━━ Extrait source

Faut-il signifier que le chant hawfi  se dégrade? Et s’il y a dégradation comment penser cette pensée récurrente de faire revivre le passé mythique tlemcénien avec la musique vocale pour faire revivre le chant des escarpolettes dans la transgression des interdits qui complique la pensée musulmane si paradoxale aujourd’hui. (Et qui fut il y a des millénaires une tradition de thérapie pour oublier les moments difficiles de la journée. l’une des références multiples rapportées par nos chants (voir Yelles chaouch et lire quelques passages !)

Quelle représentation de la musique vocale aujourd’hui? Le hawfi  serait-il en déclin ?Serait-il un chant  en mutation? Formation et déformation de l’analogie musique et chant ?Ce chant  n’est-il plus  cette  philosophie à l’épreuve de la vocalité ?Al hawfi  croise-t-il un mythe confisqué? Quel est ce mythe ?

━━━━
━━ Lignes de données

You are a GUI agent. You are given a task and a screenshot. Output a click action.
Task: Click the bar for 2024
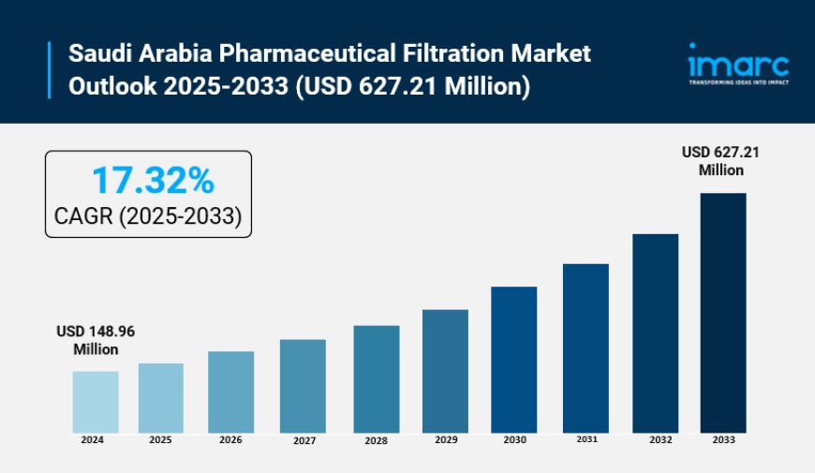96,402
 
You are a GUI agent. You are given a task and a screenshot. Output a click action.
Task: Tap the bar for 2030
513,360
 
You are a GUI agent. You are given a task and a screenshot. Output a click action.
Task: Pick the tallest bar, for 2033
722,313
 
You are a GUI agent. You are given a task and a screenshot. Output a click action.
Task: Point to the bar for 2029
445,371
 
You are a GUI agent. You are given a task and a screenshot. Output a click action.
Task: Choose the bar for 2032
655,333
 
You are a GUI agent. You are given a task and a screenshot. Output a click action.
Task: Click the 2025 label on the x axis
160,439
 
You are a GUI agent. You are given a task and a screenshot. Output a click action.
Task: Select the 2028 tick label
376,440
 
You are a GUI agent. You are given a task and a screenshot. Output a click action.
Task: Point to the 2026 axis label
231,440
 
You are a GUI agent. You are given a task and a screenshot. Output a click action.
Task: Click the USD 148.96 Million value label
96,340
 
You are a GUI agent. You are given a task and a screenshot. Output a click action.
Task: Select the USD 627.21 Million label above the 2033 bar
720,161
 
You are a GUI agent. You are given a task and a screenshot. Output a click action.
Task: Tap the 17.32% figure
152,179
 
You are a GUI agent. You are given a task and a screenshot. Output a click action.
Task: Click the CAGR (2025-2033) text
148,218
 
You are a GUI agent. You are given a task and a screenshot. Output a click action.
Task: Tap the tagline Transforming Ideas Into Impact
739,82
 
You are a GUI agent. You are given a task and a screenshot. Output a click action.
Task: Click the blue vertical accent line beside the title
50,70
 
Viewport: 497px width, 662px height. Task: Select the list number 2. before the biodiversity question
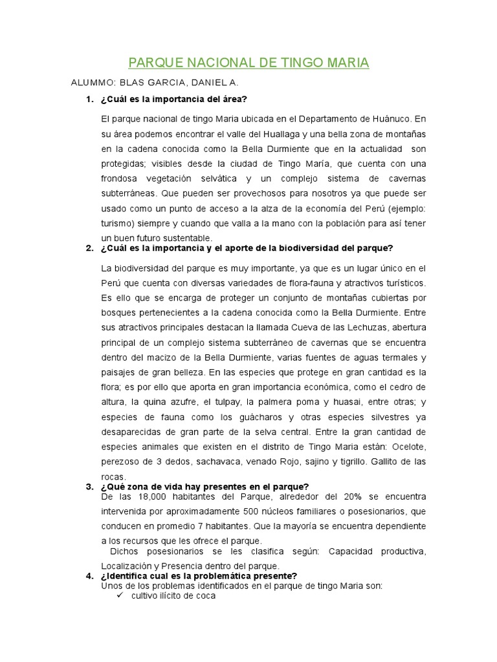(89, 248)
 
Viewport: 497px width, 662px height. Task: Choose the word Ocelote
(408, 447)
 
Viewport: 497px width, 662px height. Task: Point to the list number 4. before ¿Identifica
(89, 576)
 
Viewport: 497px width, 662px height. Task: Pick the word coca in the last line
(205, 596)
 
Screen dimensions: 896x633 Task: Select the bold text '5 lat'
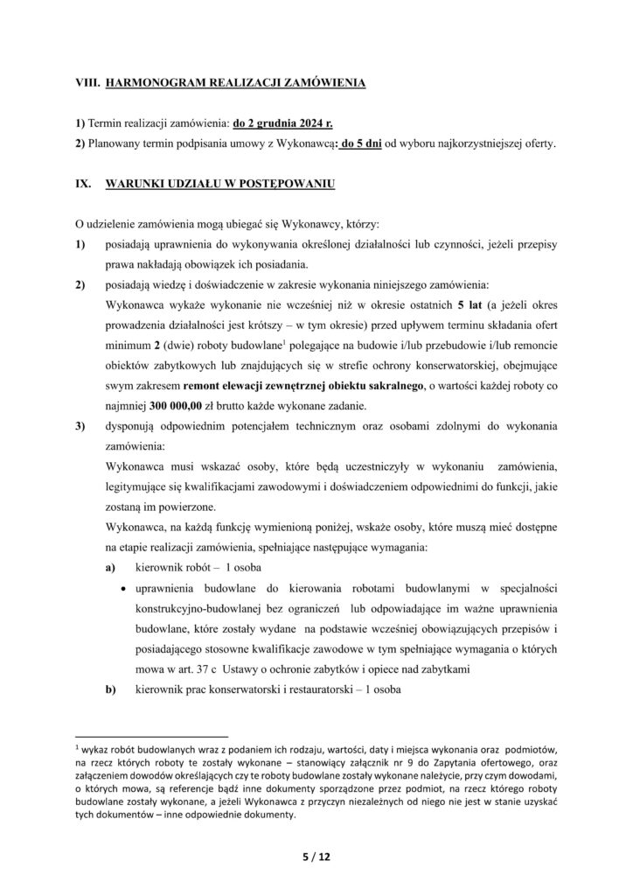coord(473,306)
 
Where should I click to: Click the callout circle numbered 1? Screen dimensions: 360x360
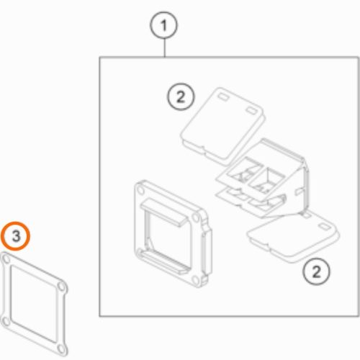point(164,25)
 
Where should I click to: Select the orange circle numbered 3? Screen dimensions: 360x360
point(16,236)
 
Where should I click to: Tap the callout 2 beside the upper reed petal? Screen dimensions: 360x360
point(181,96)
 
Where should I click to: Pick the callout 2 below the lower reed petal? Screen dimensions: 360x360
point(316,271)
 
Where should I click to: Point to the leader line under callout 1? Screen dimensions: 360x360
point(164,48)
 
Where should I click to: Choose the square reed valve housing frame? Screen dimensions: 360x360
point(173,234)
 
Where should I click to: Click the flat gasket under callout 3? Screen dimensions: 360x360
point(34,304)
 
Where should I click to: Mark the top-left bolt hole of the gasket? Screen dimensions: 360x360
point(6,259)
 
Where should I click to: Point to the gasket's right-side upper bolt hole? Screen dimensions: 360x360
point(62,287)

━━━━

=== Consigne donnée ===
Dans l'extrait sur le chant hawfi, quel passé cherche-t-on à faire revivre par la musique vocale ? Les lignes ne sont d'aucune utilité ici.

=== Réponse attendue ===
Le passé mythique tlemcénien.